> [Exercise material]
++++++++++++++++++++

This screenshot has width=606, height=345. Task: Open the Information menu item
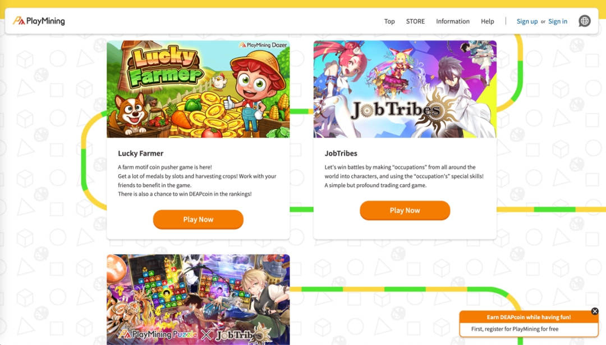(453, 21)
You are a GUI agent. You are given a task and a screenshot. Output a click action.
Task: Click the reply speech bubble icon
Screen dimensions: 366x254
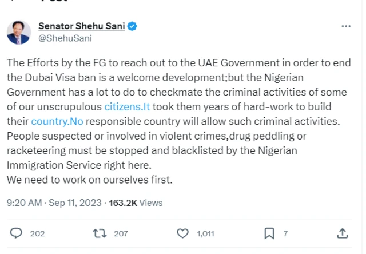click(x=17, y=233)
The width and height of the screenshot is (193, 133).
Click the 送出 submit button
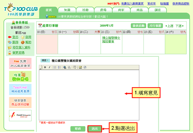pos(95,129)
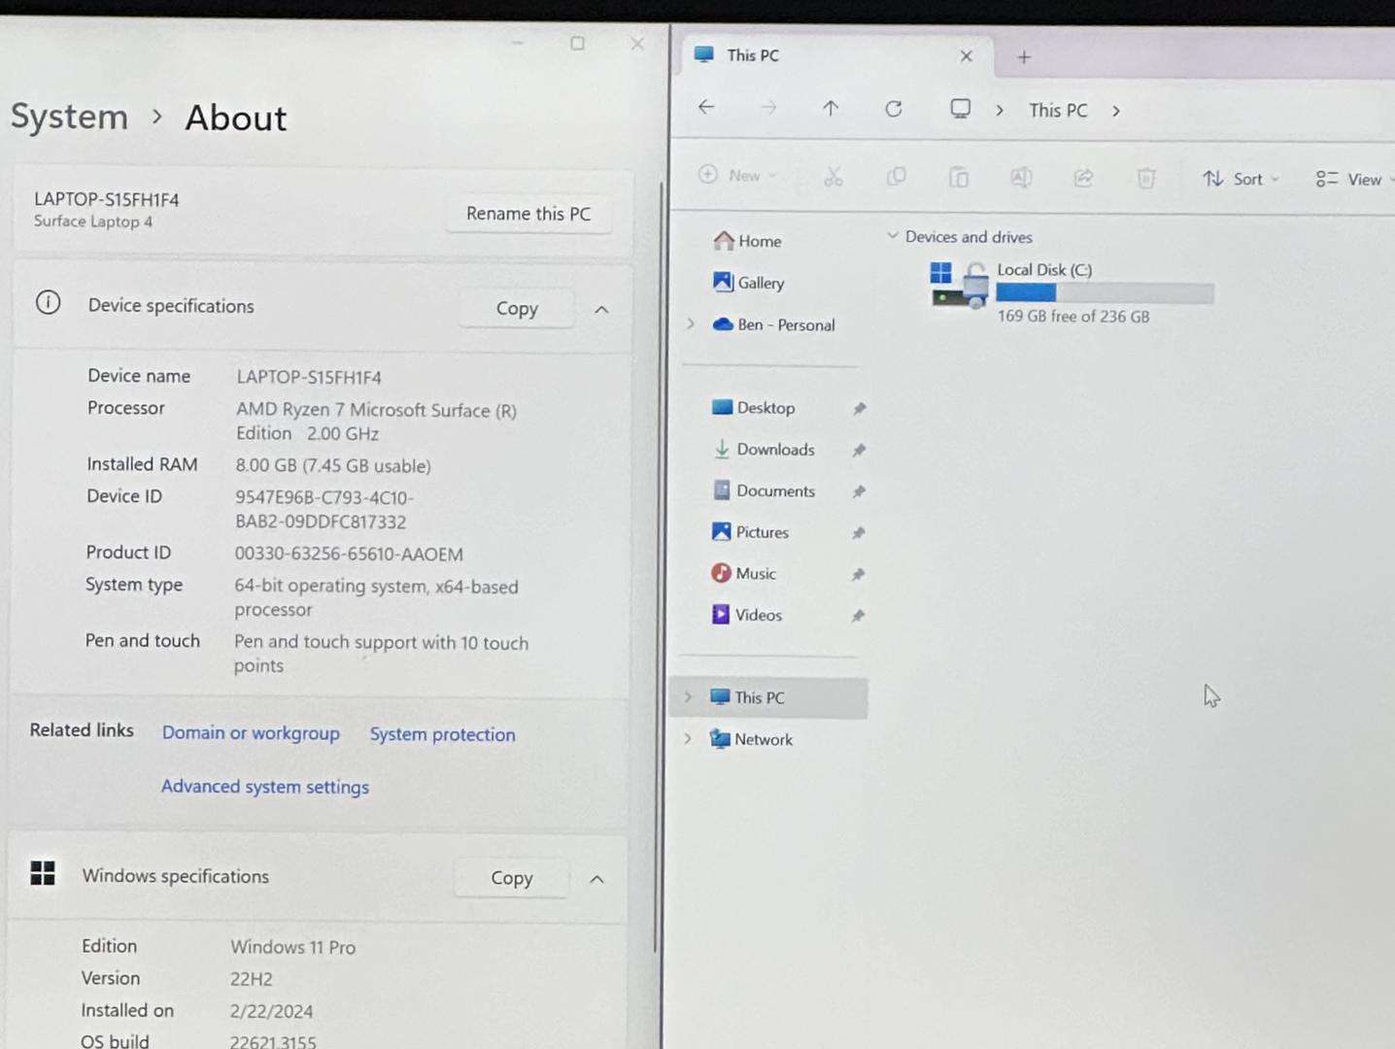Click the Rename this PC button
Viewport: 1395px width, 1049px height.
pos(527,214)
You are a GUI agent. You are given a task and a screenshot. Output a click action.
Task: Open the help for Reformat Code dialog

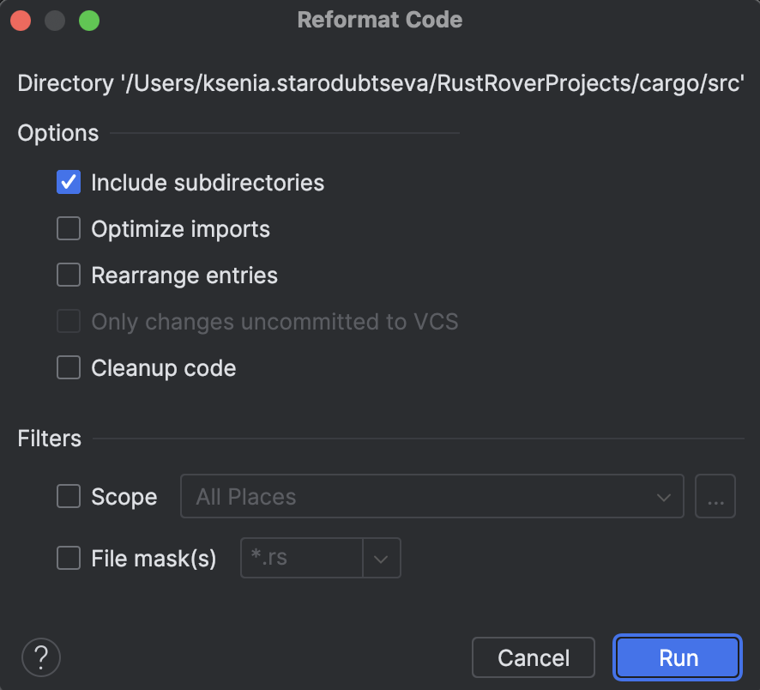click(x=40, y=657)

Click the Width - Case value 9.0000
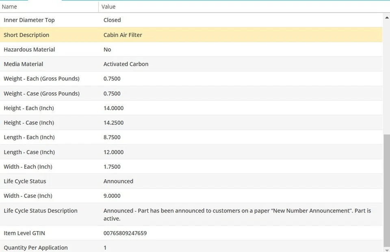pyautogui.click(x=112, y=196)
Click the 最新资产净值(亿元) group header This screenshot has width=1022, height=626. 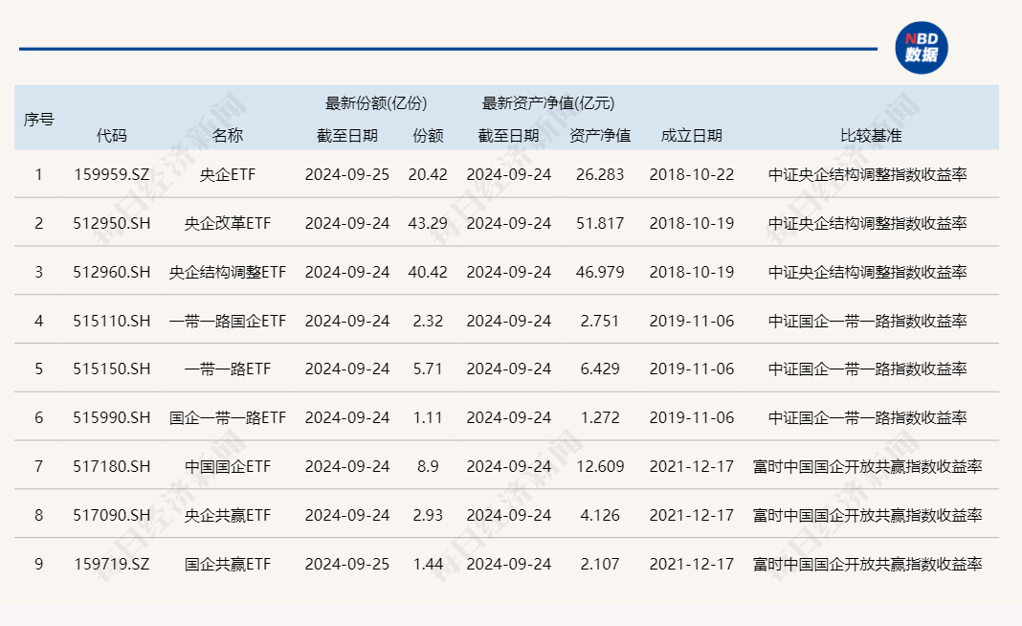(547, 103)
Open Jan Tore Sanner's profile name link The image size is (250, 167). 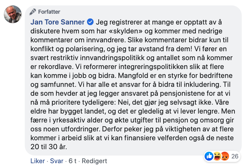(57, 22)
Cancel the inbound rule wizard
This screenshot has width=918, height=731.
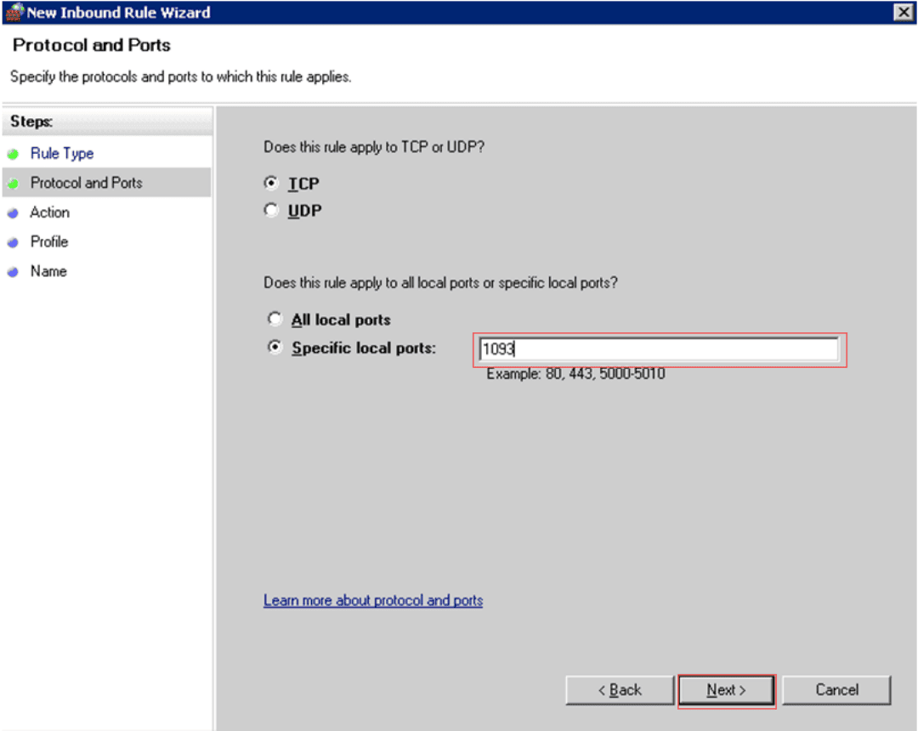click(836, 689)
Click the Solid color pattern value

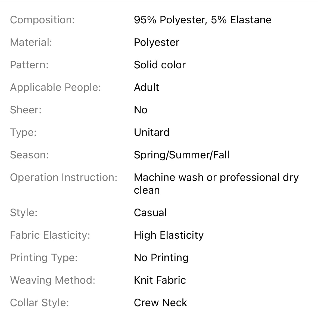pos(160,65)
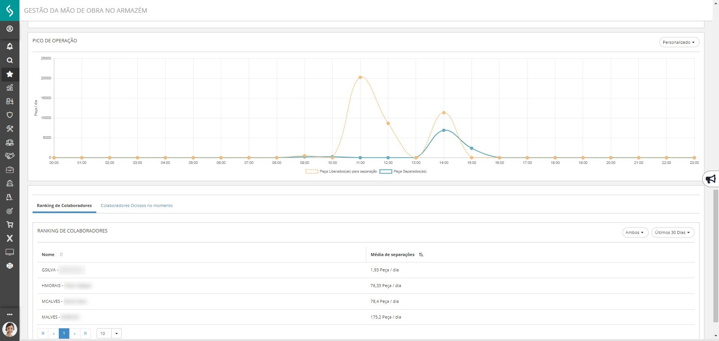Open the favorites star icon
The image size is (719, 341).
coord(10,74)
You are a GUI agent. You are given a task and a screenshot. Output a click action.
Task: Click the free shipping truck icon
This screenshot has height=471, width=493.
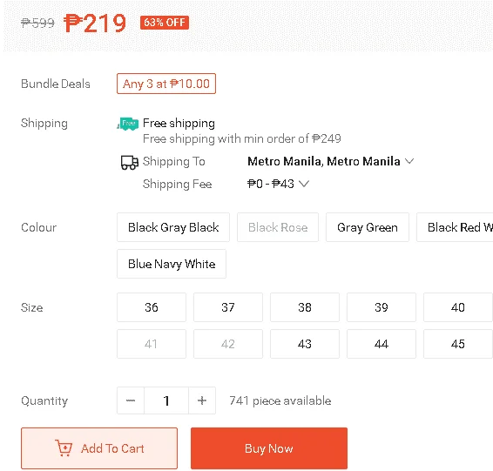[x=128, y=124]
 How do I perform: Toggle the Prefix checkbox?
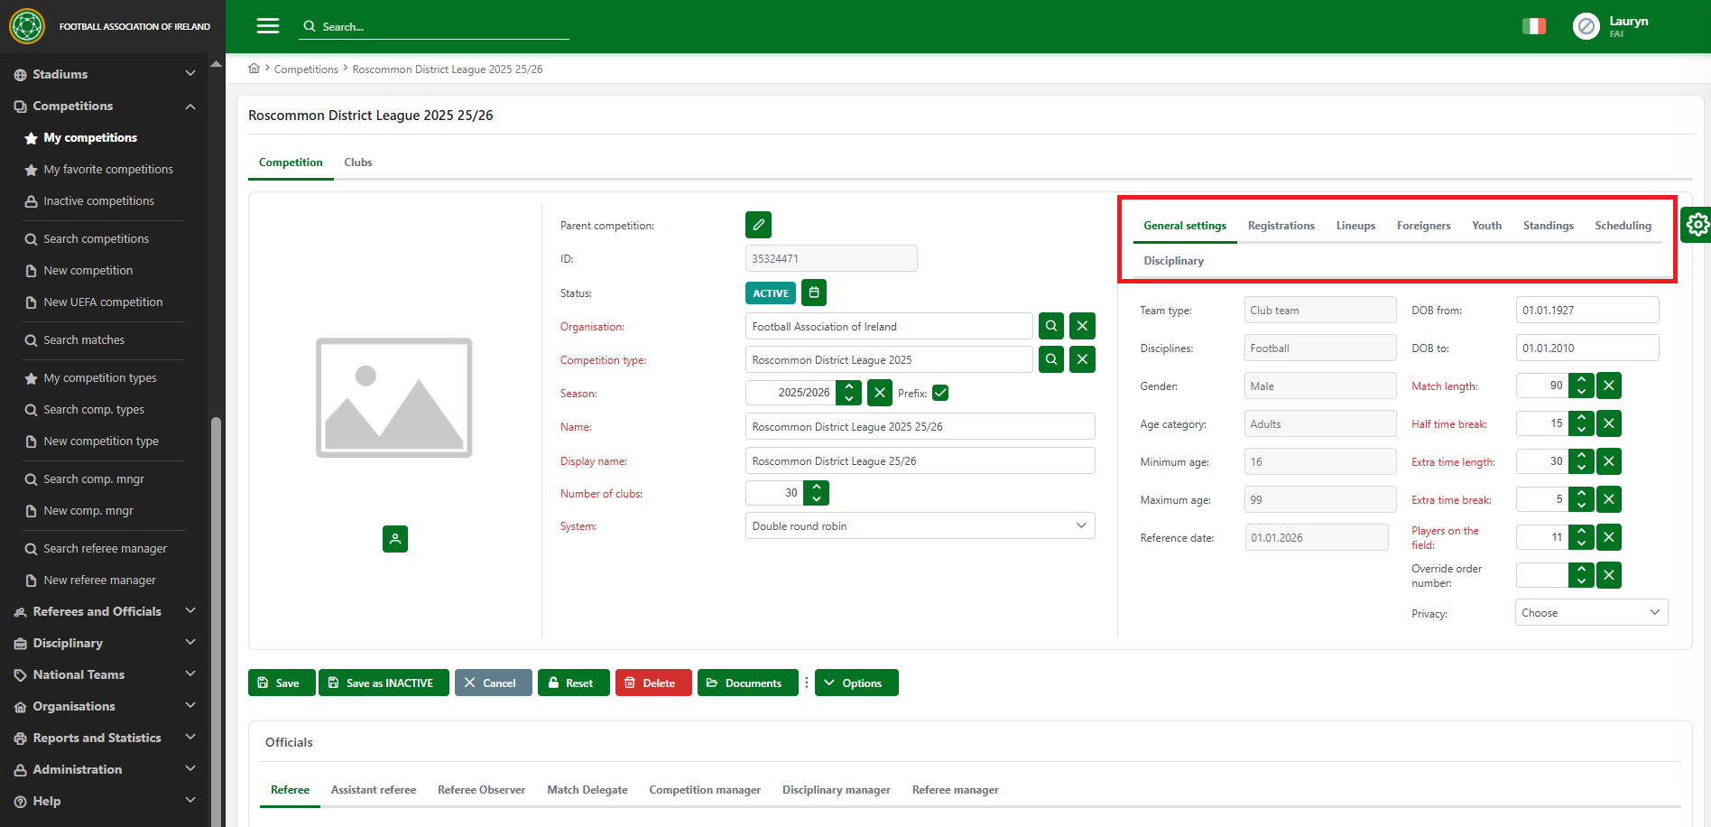click(940, 393)
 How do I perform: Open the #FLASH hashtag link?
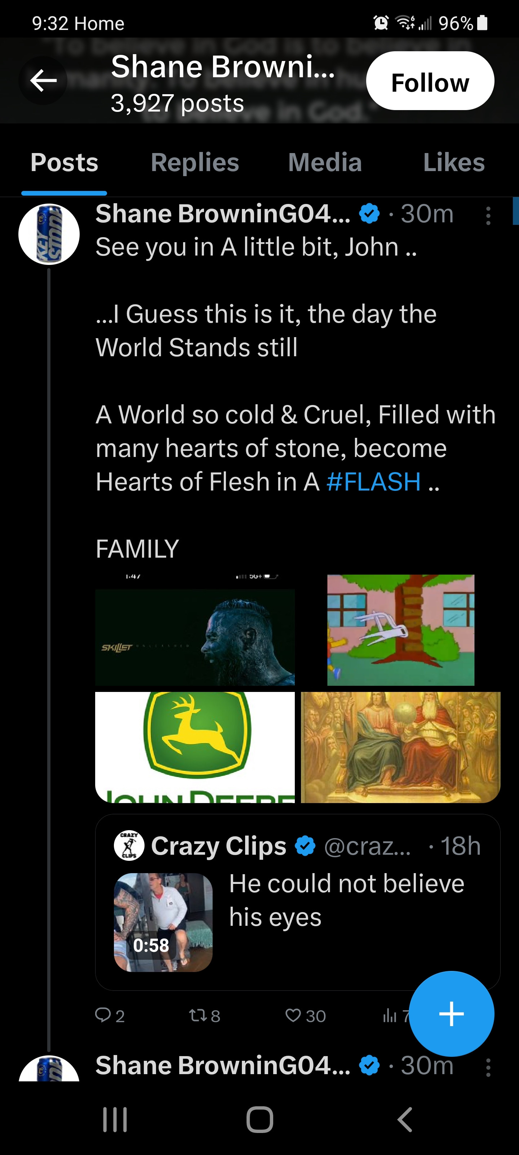(x=373, y=482)
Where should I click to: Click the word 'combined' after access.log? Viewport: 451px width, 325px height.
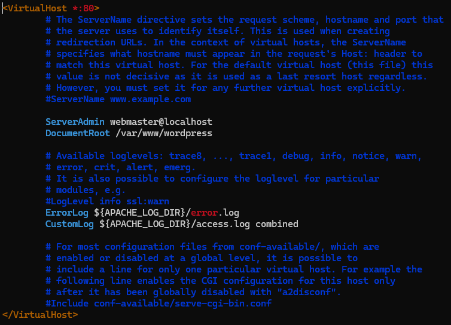point(277,224)
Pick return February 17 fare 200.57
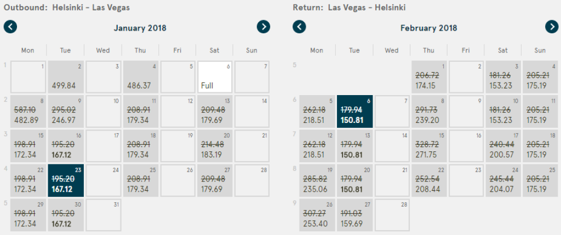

++++++++++++++++++++

> [The task] Only exact copies are wanted here. Write out the lines from the one containing "How do I perform: Toggle" through the end of the material and no others, omitting all pictures.

> [Answer for this exercise]
 How do I perform: Toggle the Prefix checkbox?
click(940, 393)
 How do I perform: Open the #FLASH hashtag link?
(x=373, y=482)
Where should I click to: Click the word 'combined' after access.log? Viewport: 451px width, 325px height.
point(277,224)
Pick return February 17 fare 200.57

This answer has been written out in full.